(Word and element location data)
= = = = = = =

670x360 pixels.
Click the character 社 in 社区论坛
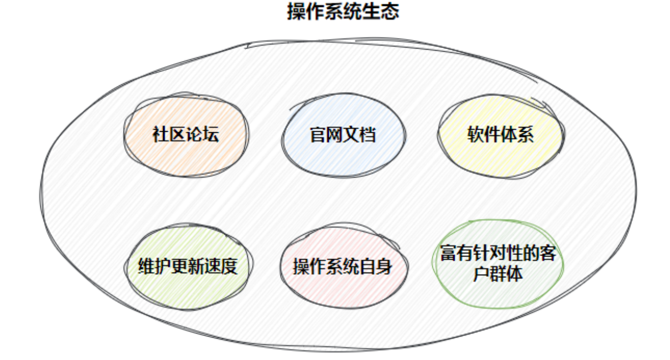pyautogui.click(x=160, y=134)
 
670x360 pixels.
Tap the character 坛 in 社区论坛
pyautogui.click(x=211, y=134)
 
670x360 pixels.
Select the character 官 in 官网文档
pyautogui.click(x=318, y=134)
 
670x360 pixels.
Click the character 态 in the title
pyautogui.click(x=390, y=11)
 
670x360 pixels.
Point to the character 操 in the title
pyautogui.click(x=296, y=11)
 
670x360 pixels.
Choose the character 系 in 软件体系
pyautogui.click(x=526, y=134)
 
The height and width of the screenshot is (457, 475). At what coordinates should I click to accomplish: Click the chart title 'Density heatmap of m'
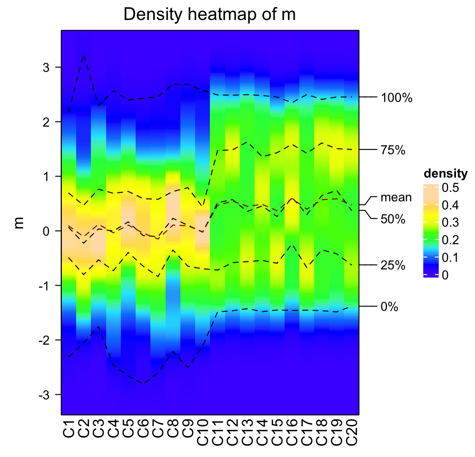[209, 15]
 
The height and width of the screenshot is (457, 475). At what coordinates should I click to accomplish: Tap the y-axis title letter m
[20, 222]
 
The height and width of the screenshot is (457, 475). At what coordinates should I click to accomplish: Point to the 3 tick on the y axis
[46, 68]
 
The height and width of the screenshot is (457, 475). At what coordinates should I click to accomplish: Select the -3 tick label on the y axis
[43, 395]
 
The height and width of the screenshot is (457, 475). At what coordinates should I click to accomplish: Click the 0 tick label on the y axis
[46, 231]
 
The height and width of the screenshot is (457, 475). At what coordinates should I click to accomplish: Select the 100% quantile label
[396, 99]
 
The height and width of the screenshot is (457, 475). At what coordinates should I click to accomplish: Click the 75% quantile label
[393, 150]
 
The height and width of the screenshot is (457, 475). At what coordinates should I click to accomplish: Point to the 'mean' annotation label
[396, 197]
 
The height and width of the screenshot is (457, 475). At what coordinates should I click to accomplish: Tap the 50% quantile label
[393, 219]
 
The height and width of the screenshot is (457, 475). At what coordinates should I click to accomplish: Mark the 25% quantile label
[393, 266]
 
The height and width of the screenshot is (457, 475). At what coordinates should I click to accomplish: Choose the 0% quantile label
[389, 307]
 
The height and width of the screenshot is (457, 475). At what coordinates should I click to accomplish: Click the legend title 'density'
[445, 173]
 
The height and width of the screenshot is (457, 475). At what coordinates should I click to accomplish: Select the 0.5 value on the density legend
[450, 188]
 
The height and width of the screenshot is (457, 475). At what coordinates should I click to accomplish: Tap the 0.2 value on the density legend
[450, 240]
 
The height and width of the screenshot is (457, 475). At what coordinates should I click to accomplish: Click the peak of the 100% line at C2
[84, 55]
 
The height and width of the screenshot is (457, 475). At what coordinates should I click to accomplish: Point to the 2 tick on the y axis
[46, 122]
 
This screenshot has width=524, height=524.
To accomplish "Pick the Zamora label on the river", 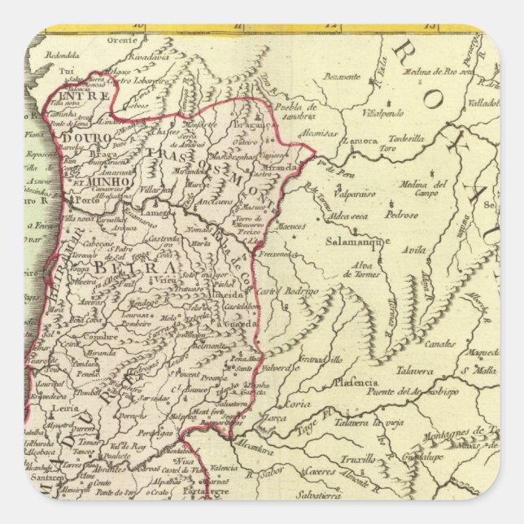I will click(360, 140).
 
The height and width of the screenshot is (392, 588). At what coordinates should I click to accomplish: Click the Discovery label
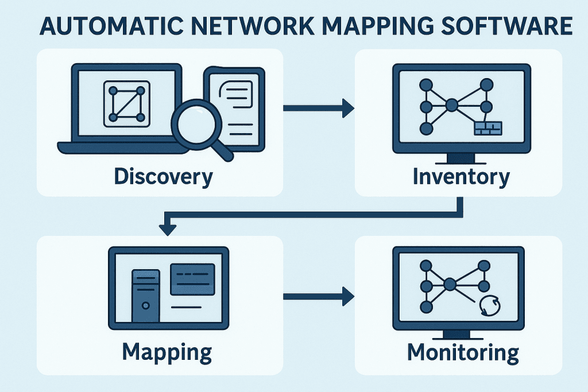[x=163, y=176]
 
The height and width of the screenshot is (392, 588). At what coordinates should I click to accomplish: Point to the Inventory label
[x=461, y=176]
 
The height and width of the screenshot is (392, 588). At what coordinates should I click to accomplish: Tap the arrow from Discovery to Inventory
[x=319, y=107]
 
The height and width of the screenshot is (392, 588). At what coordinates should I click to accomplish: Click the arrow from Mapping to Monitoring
[x=319, y=296]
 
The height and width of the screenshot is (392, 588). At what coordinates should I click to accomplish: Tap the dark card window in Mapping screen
[x=193, y=278]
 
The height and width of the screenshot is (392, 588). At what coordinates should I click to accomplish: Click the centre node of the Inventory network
[x=452, y=105]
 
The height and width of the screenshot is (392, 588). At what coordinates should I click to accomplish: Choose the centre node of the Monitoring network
[x=450, y=284]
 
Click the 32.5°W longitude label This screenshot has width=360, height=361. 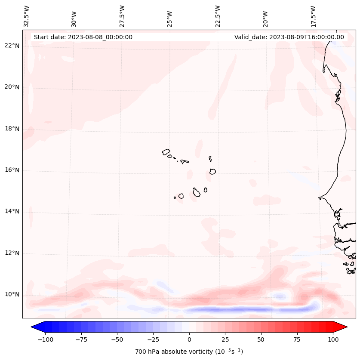(x=27, y=16)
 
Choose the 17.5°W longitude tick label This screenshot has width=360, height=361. (x=313, y=16)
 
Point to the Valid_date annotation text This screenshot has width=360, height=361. (x=289, y=37)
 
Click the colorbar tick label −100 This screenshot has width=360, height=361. (x=45, y=339)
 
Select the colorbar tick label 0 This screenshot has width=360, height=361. (x=189, y=339)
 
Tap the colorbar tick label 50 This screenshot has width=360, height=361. (x=261, y=339)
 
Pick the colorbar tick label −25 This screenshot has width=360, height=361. (x=153, y=339)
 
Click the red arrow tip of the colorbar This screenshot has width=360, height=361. (x=343, y=327)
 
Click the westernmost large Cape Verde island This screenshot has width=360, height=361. (x=166, y=151)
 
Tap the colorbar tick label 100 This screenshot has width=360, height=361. (x=333, y=339)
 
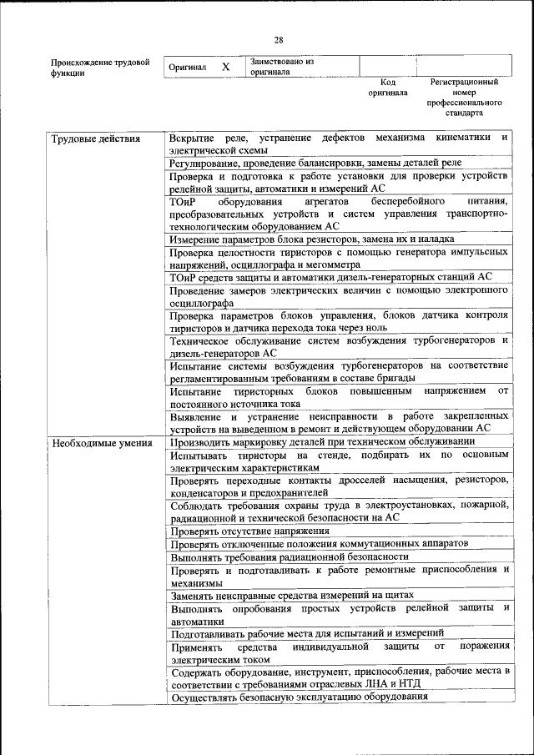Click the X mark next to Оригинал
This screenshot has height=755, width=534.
pyautogui.click(x=225, y=66)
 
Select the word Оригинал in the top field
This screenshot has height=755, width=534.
pyautogui.click(x=187, y=67)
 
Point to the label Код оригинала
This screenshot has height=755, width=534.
pyautogui.click(x=387, y=88)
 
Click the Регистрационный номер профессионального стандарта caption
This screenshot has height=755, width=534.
pyautogui.click(x=464, y=97)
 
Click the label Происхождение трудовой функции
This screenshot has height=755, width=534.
pyautogui.click(x=99, y=67)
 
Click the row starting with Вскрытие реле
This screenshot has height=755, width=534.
pyautogui.click(x=338, y=143)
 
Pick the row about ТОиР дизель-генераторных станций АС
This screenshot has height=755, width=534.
pyautogui.click(x=330, y=277)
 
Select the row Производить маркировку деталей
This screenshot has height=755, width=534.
pyautogui.click(x=322, y=441)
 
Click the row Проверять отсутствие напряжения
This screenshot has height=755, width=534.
pyautogui.click(x=250, y=531)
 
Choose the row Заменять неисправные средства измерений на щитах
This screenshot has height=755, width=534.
pyautogui.click(x=293, y=596)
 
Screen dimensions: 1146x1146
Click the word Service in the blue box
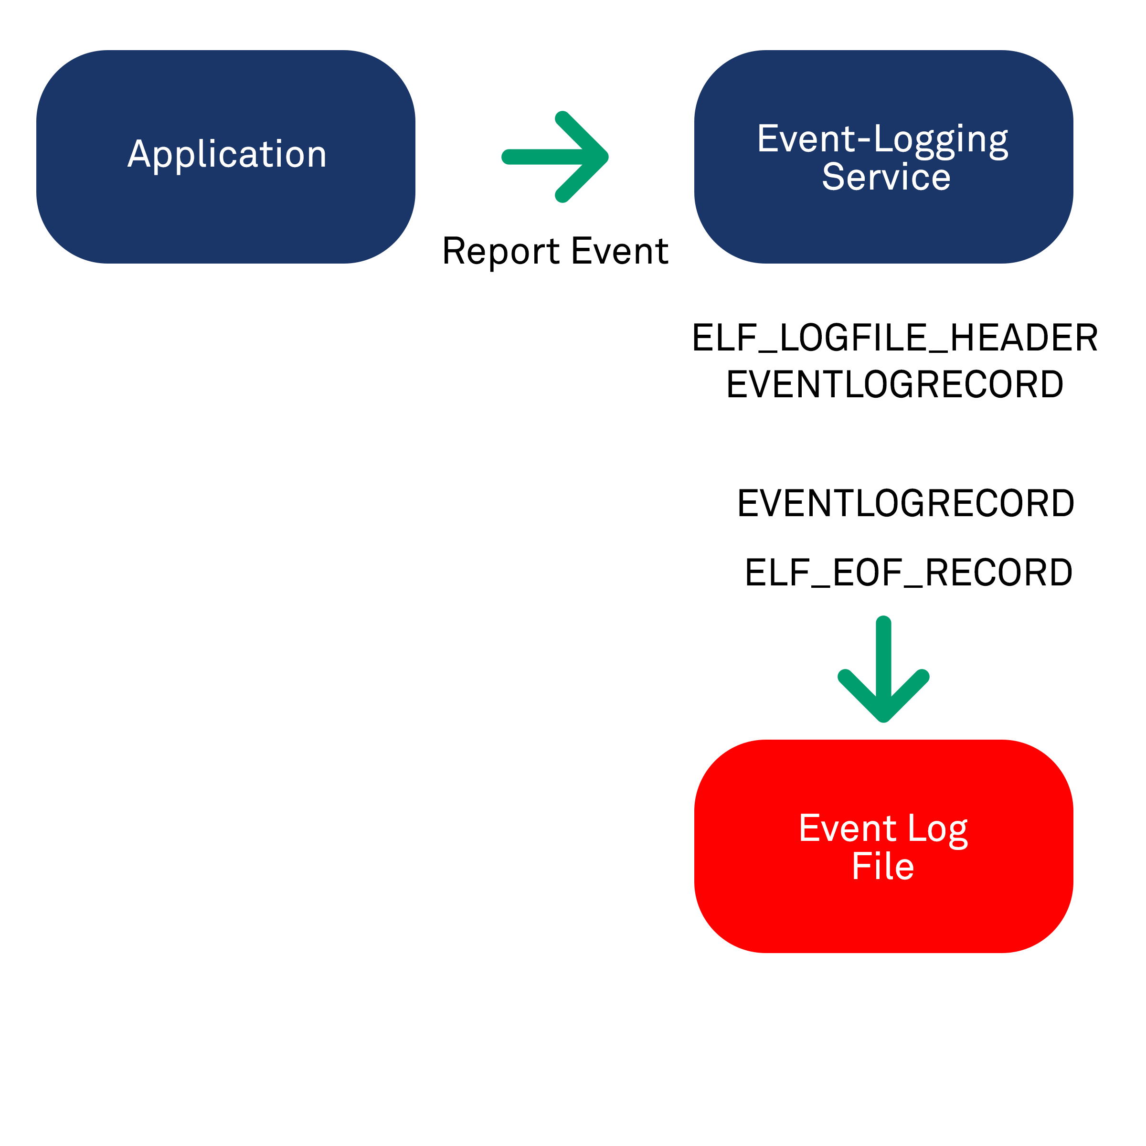(x=886, y=177)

= = = = = = =

> _Set problem_:
Please output the stretch from the line containing "Point to the label Код оригинала" through the end of the records as a Markdown table with the columns Row and Line, skipping blank lines. Leave the pictures out of the answer.

> _Written response_:
| Row | Line |
|---|---|
| 1 | Point to the label Код оригинала |
| 2 | This screenshot has height=755, width=534. |
| 3 | pyautogui.click(x=387, y=88) |
| 4 | Click the Регистрационный номер профессионального стандарта caption |
| 5 | This screenshot has height=755, width=534. |
| 6 | pyautogui.click(x=464, y=97) |
| 7 | Click the label Происхождение трудовой функции |
| 8 | This screenshot has height=755, width=534. |
| 9 | pyautogui.click(x=99, y=67) |
| 10 | Click the row starting with Вскрытие реле |
| 11 | This screenshot has height=755, width=534. |
| 12 | pyautogui.click(x=338, y=143) |
| 13 | Pick the row about ТОиР дизель-генераторных станций АС |
| 14 | This screenshot has height=755, width=534. |
| 15 | pyautogui.click(x=330, y=277) |
| 16 | Select the row Производить маркировку деталей |
| 17 | This screenshot has height=755, width=534. |
| 18 | pyautogui.click(x=322, y=441) |
| 19 | Click the row Проверять отсутствие напряжения |
| 20 | This screenshot has height=755, width=534. |
| 21 | pyautogui.click(x=250, y=531) |
| 22 | Choose the row Заменять неисправные средства измерений на щитах |
| 23 | This screenshot has height=755, width=534. |
| 24 | pyautogui.click(x=293, y=596) |
| 25 | Screen dimensions: 1146x1146 |
| 26 | Click the word Service in the blue box |
| 27 | (x=886, y=177) |